B. L’indifférence du calcul proportionné aux ressources sur la nature de la prestation
Le juge examine ensuite si la prise en compte des revenus du bénéficiaire remet en cause la qualification de prestation de sécurité sociale. Il estime que cette circonstance ne constitue pas une appréciation individuelle car elle concerne uniquement le calcul du montant de l’allocation. Le droit naît dès lors que les critères de dépendance sont réunis, indépendamment du niveau de fortune de la personne concernée. Le juge affirme que « la prise en compte des ressources du bénéficiaire concerne non pas l’ouverture du droit, mais les modalités de calcul ». Cette distinction permet de maintenir la qualification européenne même en présence d’un mécanisme de solidarité financière modulé selon les capacités économiques. La qualification de l’octroi comme acte objectif permet alors d’en tirer les conséquences juridiques quant au régime de coordination applicable au litige.

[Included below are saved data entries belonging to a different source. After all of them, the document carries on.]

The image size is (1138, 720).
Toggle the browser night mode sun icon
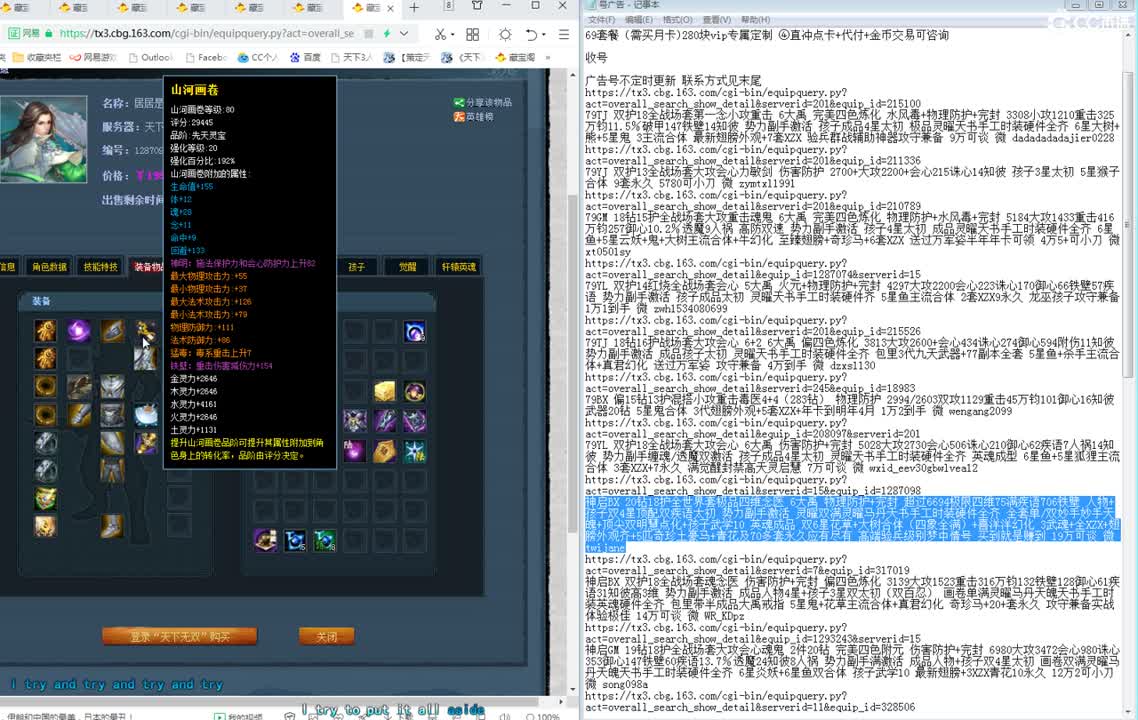506,34
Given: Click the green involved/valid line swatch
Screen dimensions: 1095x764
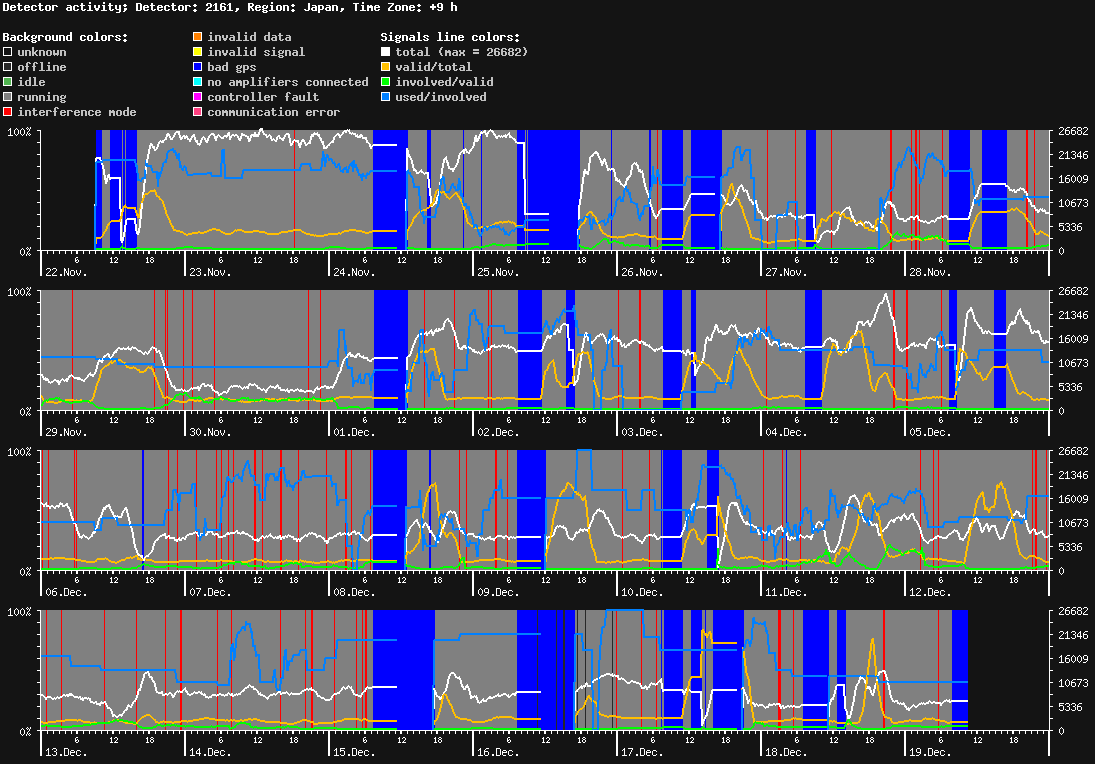Looking at the screenshot, I should coord(386,82).
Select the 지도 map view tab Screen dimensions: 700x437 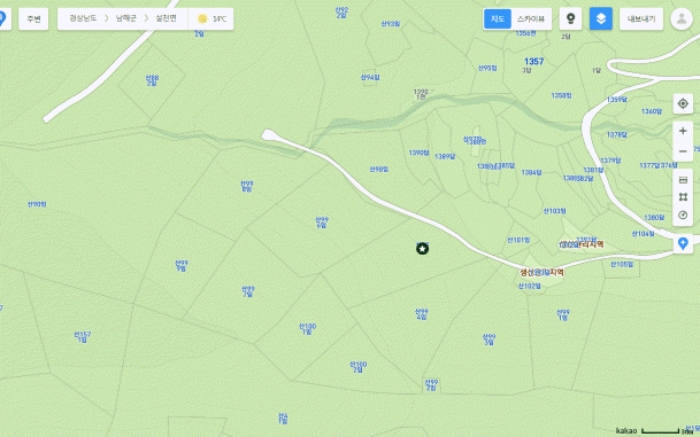pos(497,19)
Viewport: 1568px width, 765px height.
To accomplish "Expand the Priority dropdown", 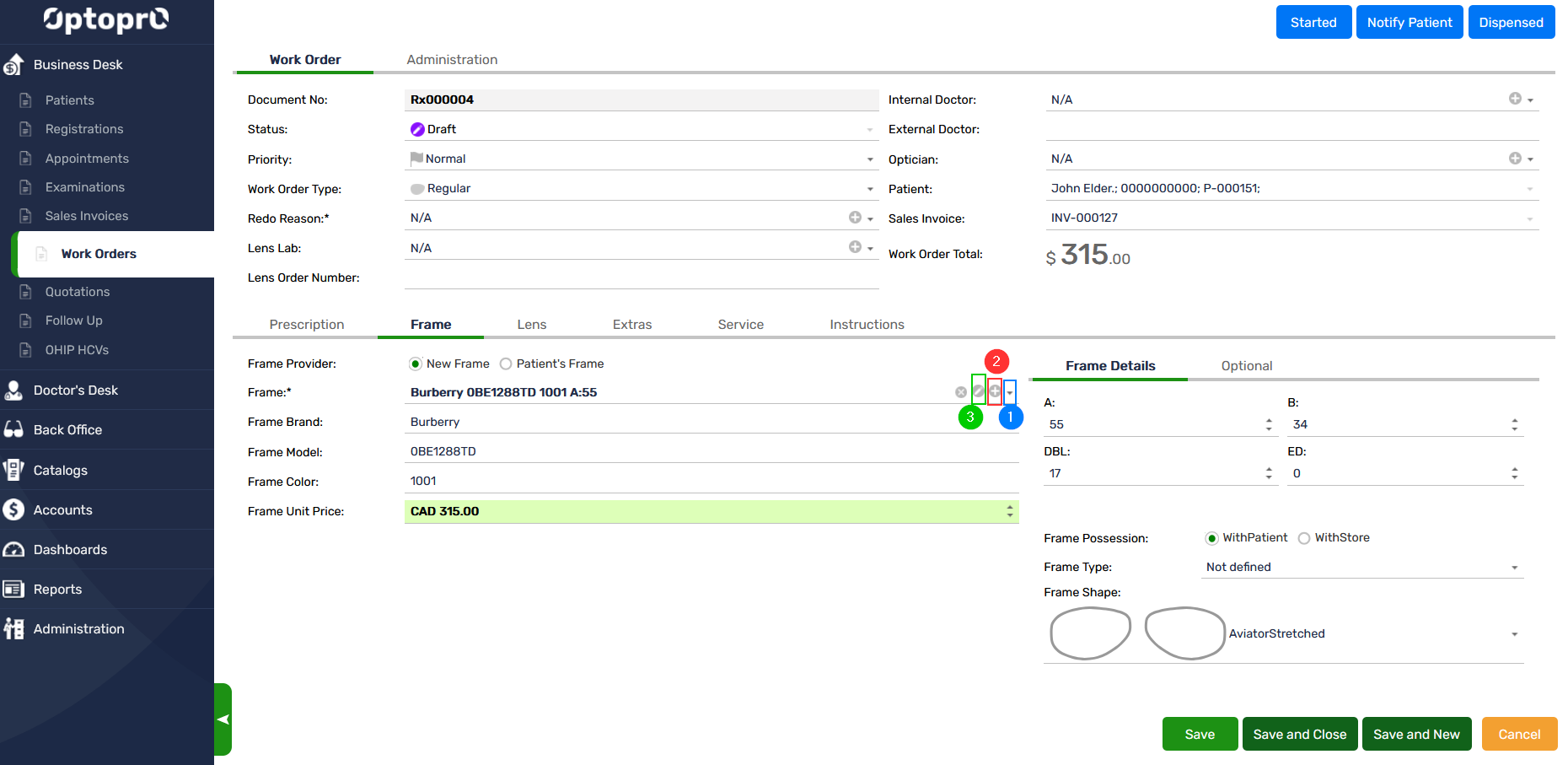I will 870,159.
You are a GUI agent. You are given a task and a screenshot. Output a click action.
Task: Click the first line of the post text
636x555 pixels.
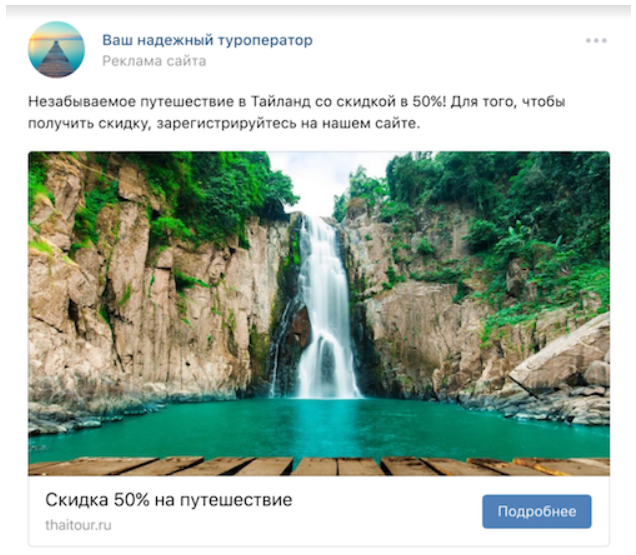297,101
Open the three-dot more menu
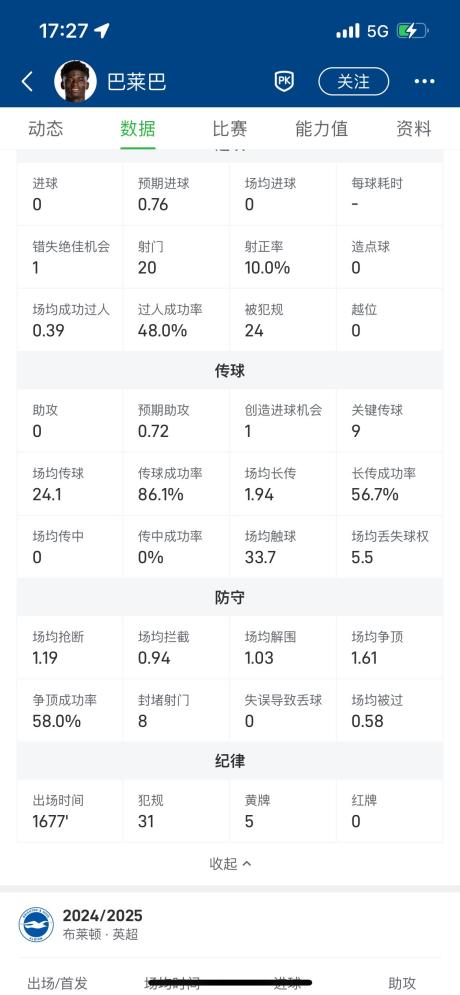460x995 pixels. (x=424, y=81)
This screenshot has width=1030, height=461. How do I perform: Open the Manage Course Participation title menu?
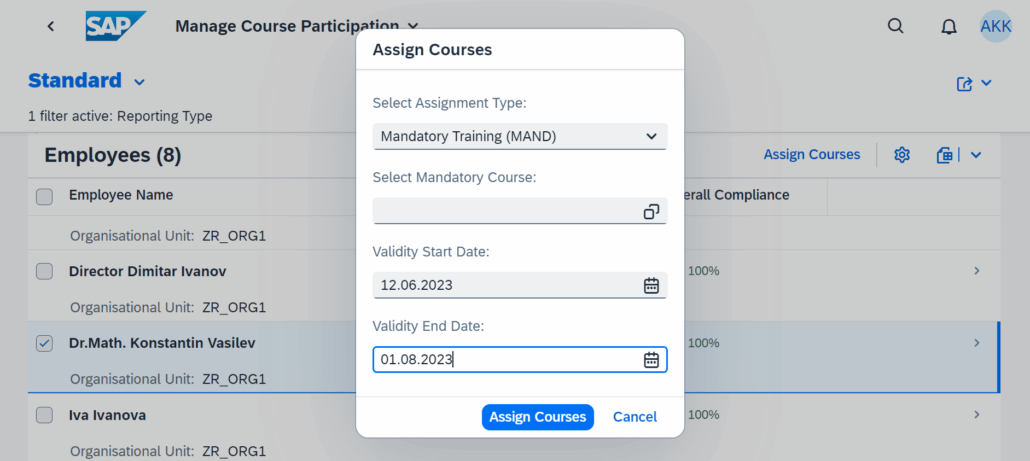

II. L’inclusion confirmée des prestations d’autonomie dans le champ de la coordination européenne
A. Le rattachement direct aux branches de la sécurité sociale
Les prestations litigieuses présentent un lien direct et suffisamment pertinent avec les branches énumérées par le règlement relatif à la sécurité sociale. Elles visent à couvrir le risque de dépendance, lequel se rapporte aux prestations de maladie ou d’invalidité selon une jurisprudence établie. Le juge confirme que ces aides ne constituent pas des prestations spéciales en espèces à caractère non contributif exclues de la coordination. En effet, les deux qualités de prestation de sécurité sociale et de prestation spéciale « s’excluent mutuellement » dans le raisonnement juridique du juge européen. Dès lors que les conditions d’octroi sont objectives, la prestation entre nécessairement dans le champ d’application matériel du règlement de coordination. Ce rattachement protège efficacement les travailleurs migrants contre les doubles cotisations sociales sur un même revenu par plusieurs États membres concernés.
B. La portée du principe d’unicité de la législation applicable
La solution rendue renforce l’application du principe d’unicité de législation pour les résidents affiliés à un régime de sécurité sociale étranger. Les personnes soumises à la législation d’un seul État membre ne peuvent être assujetties à des contributions sociales dans un autre État. Le financement des prestations de dépendance par des prélèvements sur le patrimoine est donc jugé incompatible avec cette règle protectrice fondamentale. L’arrêt précise que les prestations d’autonomie « doivent être considérées comme étant octroyées en dehors de toute appréciation individuelle des besoins personnels ». Cette interprétation extensive du champ d’application du règlement assure la pleine effectivité de la libre circulation entre l’Union européenne et la Suisse. La sécurité juridique des administrés est garantie par une définition uniforme des prestations de sécurité sociale au sein de l’Union européenne.